# Extrait à lire:
--- --- ---
17/12/2020Envoi question (Fin du délai de réponse: 21/1/2021)
21/1/2021Réponse

Aussi posée à : question écrite 7-915

Question n° 7-916 du 17 décembre 2020 : (Question posée en néerlandais)

L'intelligence artificielle est devenue un facteur déterminant pour l'avenir de l'humanité car elle ne cesse de transformer profondément la vie des individus et influence les collectivités humaines.

L'intelligence artificielle (IA) crée autant d'opportunités que de défis. Elle constitue l'un des grands défis technologiques de ce siècle. Si elle offre des possibilités considérables à la société et à l'individu, elle influence également les normes que protège le Conseil de l'Europe : les droits de l'homme, la démocratie et l'État de droit. Il est dès lors capital de trouver le juste équilibre entre la limitation des risques inhérents à l'intelligence artificielle et l'exploitation maximale des avantages que celle-ci peut offrir pour améliorer la vie de tout un chacun (voir le rapport du Conseil de l'Europe à ce sujet :

https://pace.coe.int/fr/files/28723/html)

L'utilisation d'applications de l'intelligence artificielle dans les systèmes de police et de justice pénale présente des risques particuliers pour les droits humains. Cela s'explique surtout par l'importance des décisions qui peuvent être prises au moyen d'algorithmes : des décisions relatives à la surveillance, aux perquisitions et à la saisie, à l'arrestation, à la détention, à la condamnation, à la libération sous caution ou libération conditionnelle, etc.

Les principes éthiques revêtent eux aussi une importance primordiale dans l'utilisation de l'intelligence artificielle. L'utilisation de l'IA dans les systèmes de police et de justice pénale risque d'être à de nombreux égards incompatible avec les principes éthiques fondamentaux. Si l'utilisation de l'IA dans les systèmes de police et de justice pénale présente des avantages importants lorsqu'elle est correctement réglementée, elle peut avoir une incidence particulièrement grave sur les droits de l'homme dans le cas contraire.
--- --- ---
# Bloc de données:
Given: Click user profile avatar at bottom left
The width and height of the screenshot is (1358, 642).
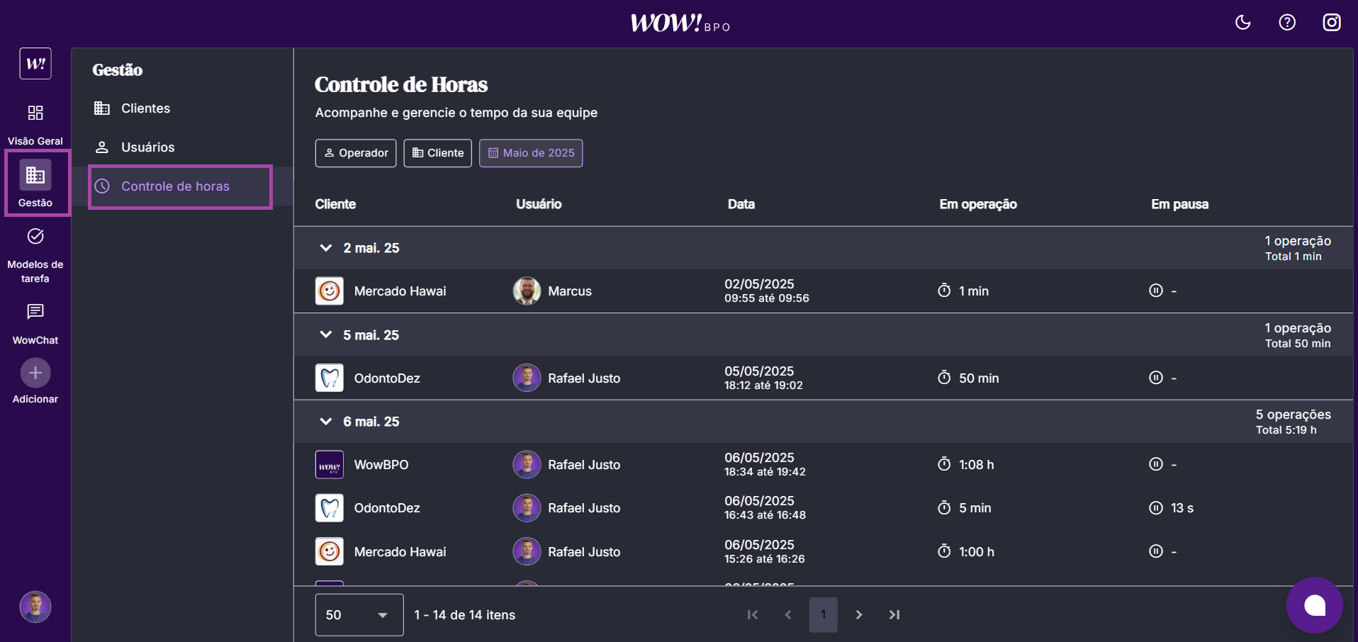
--- --- ---
# À compléter:
**a)** Répondez à ces questions sur l'extrait :
(i) Quelle date est fixée comme fin du délai de réponse ?
(ii) En quelle langue la question n° 7-916 a-t-elle été posée ?
(iii) Quelles normes protégées par le Conseil de l'Europe l'intelligence artificielle influence-t-elle ?
**b)** Citez sans rien changer le passage de l'extrait allant de « 17/12/2020Envoi question (Fin » jusqu'à « les collectivités humaines. » inclus.
Répondez en vous fondant uniquement sur l'extrait.

# Résultats de l'exercice:
**a)**
(i) Le 21/1/2021.
(ii) En néerlandais.
(iii) Les droits de l'homme, la démocratie et l'État de droit.

**b)**
17/12/2020Envoi question (Fin du délai de réponse: 21/1/2021)
21/1/2021Réponse

Aussi posée à : question écrite 7-915

Question n° 7-916 du 17 décembre 2020 : (Question posée en néerlandais)

L'intelligence artificielle est devenue un facteur déterminant pour l'avenir de l'humanité car elle ne cesse de transformer profondément la vie des individus et influence les collectivités humaines.